The malware captured both the debit card number and PIN of customers who used their cards at the affected ATMs. Source: Shutterstock

Malware caused India’s biggest debit card data breach

THE largest data breach in India’s banking system, which affected nearly 3.2 million debit cards in 2016, was caused by a malware injection in its systems, said Hitachi Payment Services Pvt Ltd – the firm at the center of the security breach.

According to India Times, the company made the acknowledgement following the final assessment report from payments and information security audit firm, SISA Information Security.

“We confirm that our security systems had a breach during mid-2016,” its managing director Loney Anthony said, adding this happened despite following adequate security measures and adopting the standards of internationally-accepted best practices.

SEE ALSO: India: Twitter hackers criticize banking system as ‘deeply flawed’

The company added that they do not know how much data was compromised as it is “unascertainable due to secure deletion by the malware.”

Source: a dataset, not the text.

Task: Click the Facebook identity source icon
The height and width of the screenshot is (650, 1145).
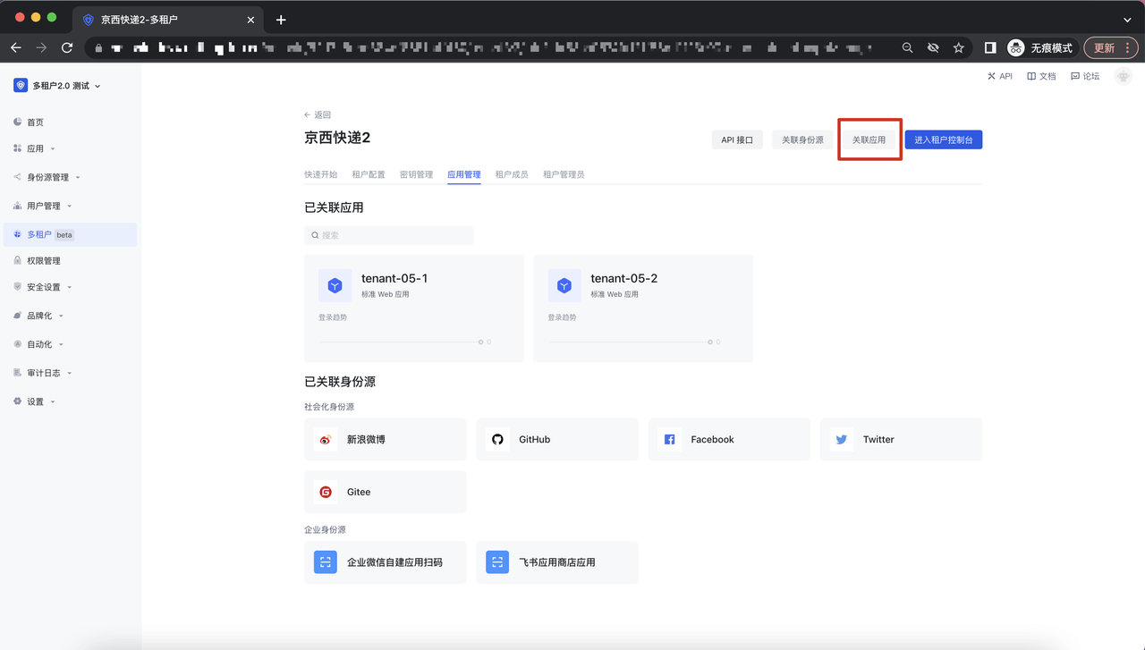Action: (x=669, y=439)
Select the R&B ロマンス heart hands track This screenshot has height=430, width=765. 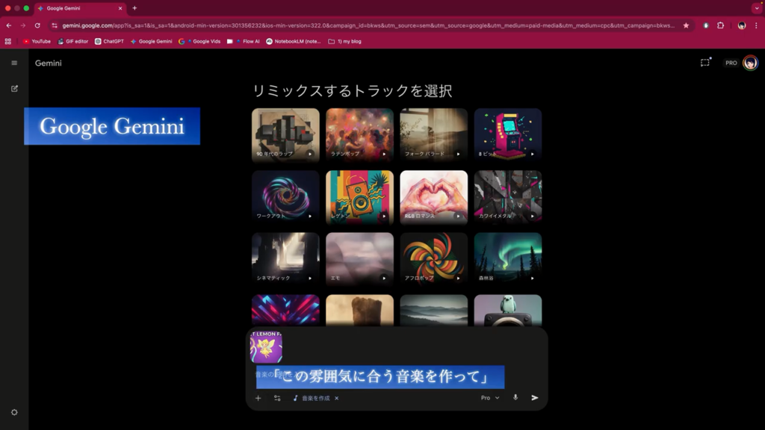pos(434,197)
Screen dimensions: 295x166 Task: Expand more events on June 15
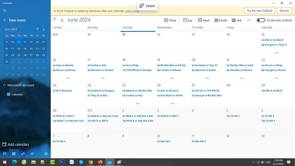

“Hitachi Payment Services regrets the inconvenience caused to banks and its customers due to this lapse in its security infrastructure. We assure you of our highest commitment to building a robust infrastructure in our systems and preventing such cyber frauds in future,” Anthony said.

While the debit card data was compromised between May 21 and July 11 last year, it was not until September that the banking system became aware of this large-scale data breach that happened on Yes Bank’s ATM network, managed by Hitachi.

The breach was first detected after a few banks raised an alarm over the fraudulent use of their customers’ cards in China and the US, while these customers were still in India.

The National Payments Corporation of India (NPCI) had said over 600 customers had reported losses of at least US$195,000 (Rs1.3 crore) due to the breach.

According to the report prepared by SISA, the malware had been able to “work undetected and had concealed its tracks during the compromise period”.

SEE ALSO: India: Yes Bank to use biometrics, iris-scanning to enable transactions

SISA confirmed the malware captured both the debit card number and PIN of customers who used their cards at the affected ATMs. However, financial losses were contained because the card issuing banks blocked cards and advised some customers to change their debit card PIN.

Yes Bank’s Rana Kapoor has called for stricter vigil on outsourced service providers following the compromise. “There needs to be a lot more vigilance where there are outsourcing partners to make sure they don’t endanger the delivery and system risk, and there’s a fair amount of policing as far as outsourcing risks are concerned,” he said.

The SISA report comes a day after the Reserve Bank of India appointed an inter-disciplinary standing committee on cyber security.

This committee will review threats inherent in existing and emerging technology, study adoption of various security standards and protocols, interface with stakeholders and suggest appropriate policy interventions to strengthen cyber security and resilience.